● **EXCERPTED RECORDS**
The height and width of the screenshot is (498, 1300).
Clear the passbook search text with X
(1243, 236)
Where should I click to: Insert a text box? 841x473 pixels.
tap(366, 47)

● **WORK INSTRUCTIONS**
Print each entry exactly as it appears above.

● **EXERCISE RESPONSE**
The height and width of the screenshot is (498, 1300).
Clear the passbook search text with X
(1243, 236)
Where should I click to: Insert a text box? 841x473 pixels.
tap(366, 47)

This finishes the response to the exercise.